One CEO cautioned that even a 10% reduction in white-collar work would "feel like a depression." And yet the actual data tells a different story: a Yale Budget Lab analysis found that, at the economy-wide level, the picture remains one of stability, not collapse. The anxiety is real. The evidence, so far, is not.
What the text says
Scripture has a persistent interest in what happens when the powerful discover they are not as secure as they thought. The pattern appears so often it might be the Bible's most consistent economic theme: wealth and status create an illusion of permanence that reality eventually punctures. And the text does not treat this as punishment. It treats it as revelation.
Proverbs puts it with characteristic bluntness:
Proverbs 23:4-54Don't weary yourself to be rich. In your wisdom, show restraint.5Why do you set your eyes on that which is not? For it certainly sprouts wings like an eagle and flies in the sky.
"Wealth certainly makes itself wings." The Hebrew image is vivid: riches are compared to an eagle that simply lifts off and flies toward the sky. You can watch it go. You cannot stop it. The sage is not moralizing. He is observing. Security built on what you earn or what you know is, by its nature, temporary.

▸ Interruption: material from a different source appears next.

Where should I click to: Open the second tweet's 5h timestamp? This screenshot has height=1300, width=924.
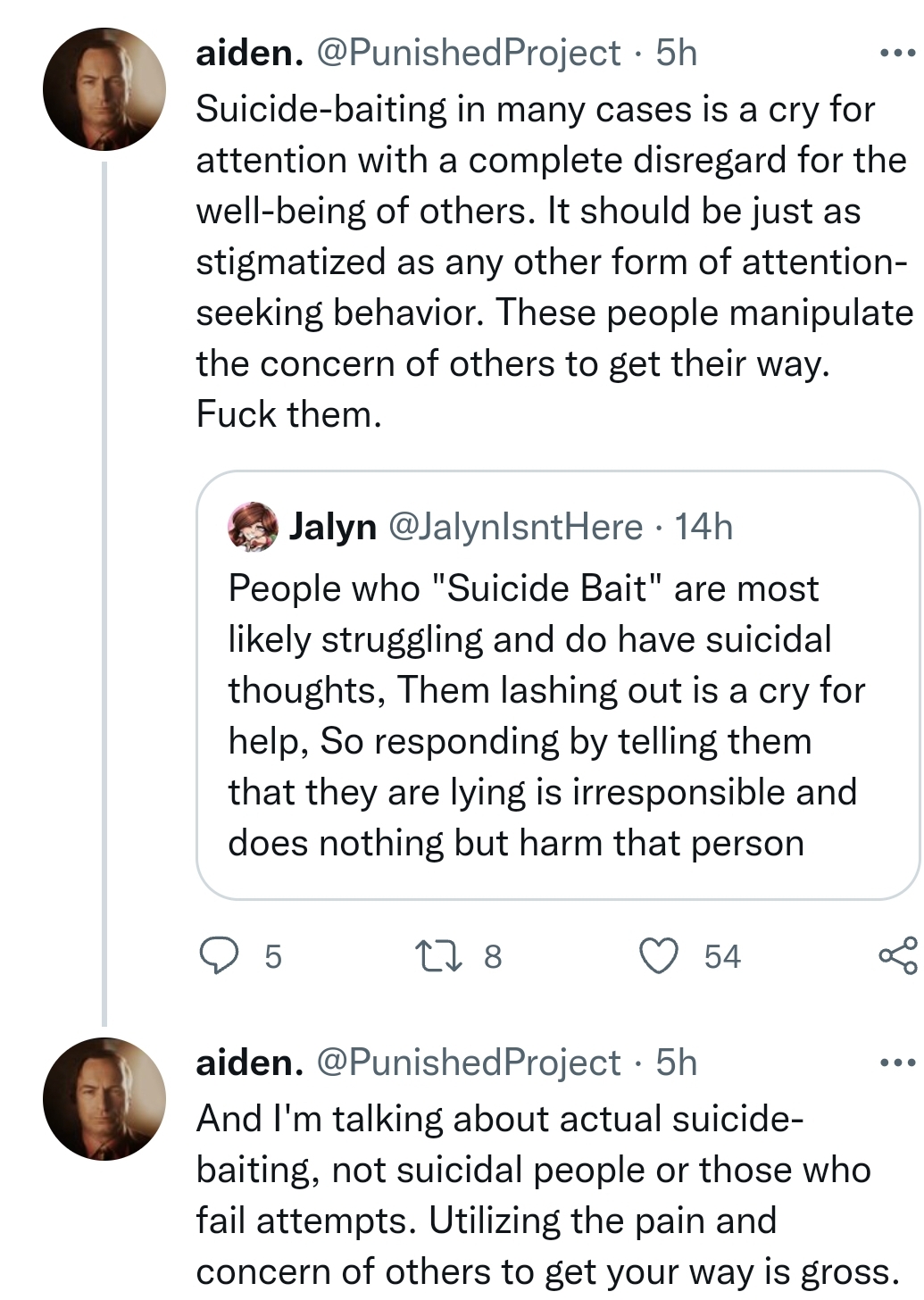677,1062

This is precisely the anxiety that AI has unlocked in the professional class. For decades, the implicit bargain was clear: acquire knowledge, develop expertise, climb the ladder, and you are safe. The janitor might be replaced by a machine. The lawyer would not. That assumption is now cracking apart, and the people who built their lives on it are discovering their fortress had wings all along.
James addresses the wealthy with a directness that makes most readers uncomfortable:
James 1:10-1110and the rich, in that he is made humble, because like the flower in the grass, he will pass away.11For the sun arises with the scorching wind, and withers the grass, and the flower in it falls, and the beauty of its appearance perishes. So also will the rich man fade away in his pursuits.

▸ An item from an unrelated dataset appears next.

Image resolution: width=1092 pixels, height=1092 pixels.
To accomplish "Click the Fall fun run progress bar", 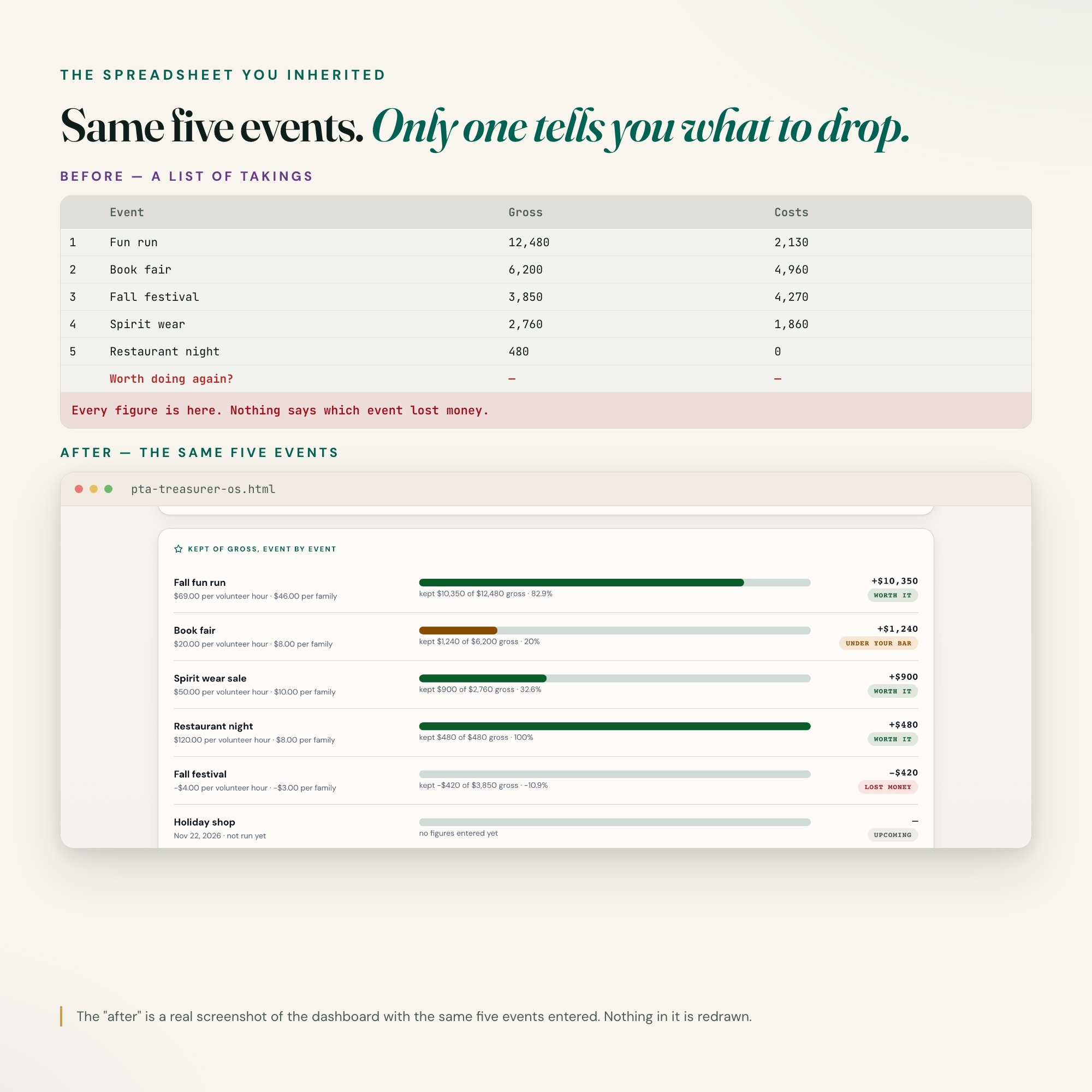I will 614,583.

The rich person will "fade away" like a wildflower under scorching heat. James is not predicting poverty. He is describing a spiritual condition: the person whose identity is built on economic position is standing on something that, by nature, cannot last. The "scorching heat" he imagines is not necessarily ruin. It is simply change. And change is enough to undo someone whose entire sense of self is rooted in what they do for a living.
Jesus told a story that might be the most relevant parable for this moment:
Luke 12:16-2116He spoke a parable to them, saying, "The ground of a certain rich man brought forth abundantly.17He reasoned within himself, saying, 'What will I do, because I don't have room to store my crops?'18He said, 'This is what I will do. I will pull down my barns, and build bigger ones, and there I will store all my grain and my goods.19I will tell my soul, "Soul, you have many goods laid up for many years. Take your ease, eat, drink, be merry."'20"But God said to him, 'You foolish one, tonight your soul is required of you. The things which you have prepared--whose will they be?'21So is he who lays up treasure for himself, and is not rich toward God."

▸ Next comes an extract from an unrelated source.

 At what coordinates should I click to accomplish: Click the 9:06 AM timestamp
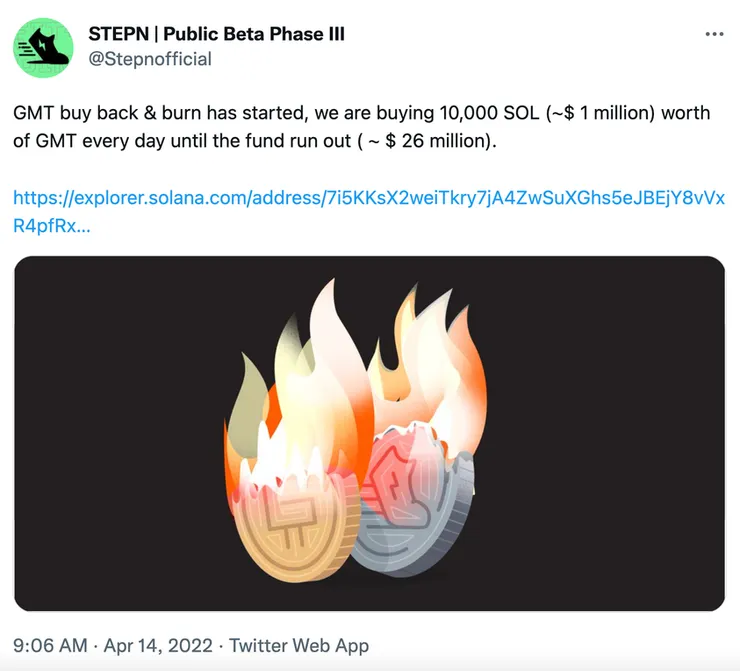pos(50,646)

The rich fool builds bigger barns. He has more than enough. He talks to himself about security and ease. And God says: tonight. The parable is not about whether the man earned his wealth fairly. It is about the catastrophic error of believing that accumulation equals safety. The man's mistake is not greed. It is the quiet assumption that having more means being more.
But the most striking passage may be Mary's song, spoken before Jesus is even born:
Luke 1:52-5352He has put down princes from their thrones. And has exalted the lowly.53He has filled the hungry with good things. He has sent the rich away empty.
"He has brought down princes from their thrones. He has exalted the lowly. He has filled the hungry with good things. He has sent the rich away empty." This is not a political program. It is a description of how God moves through history. The pattern of reversal is not an accident in Scripture. It is a signature.
The reflection
The interesting thing about the current AI anxiety is not the technology itself. It is what the technology has revealed about where people placed their trust.
For a generation of knowledge workers, competence was the foundation. You studied, you specialized, you performed, and in return the economy rewarded you with a kind of security that felt earned and therefore permanent. The possibility that a machine could do what you do, perhaps better and certainly cheaper, does not just threaten a paycheck. It threatens an identity.
Scripture does not mock this fear. But it does name it. The text has always been suspicious of any security that depends on human achievement alone. Not because achievement is bad, but because it makes a terrible god. "Do not wear yourself out to get rich," says the sage. "Don't set your heart on what sprouts wings," says Jesus in different words.
The data may prove the anxiety premature. The jobs may hold. The economy may adapt. But the spiritual question underneath the economic one will remain: if what you do is who you are, what happens when what you do can be done without you?
That is not an AI question. It is a Scripture question. And it was asked long before anyone built a neural network.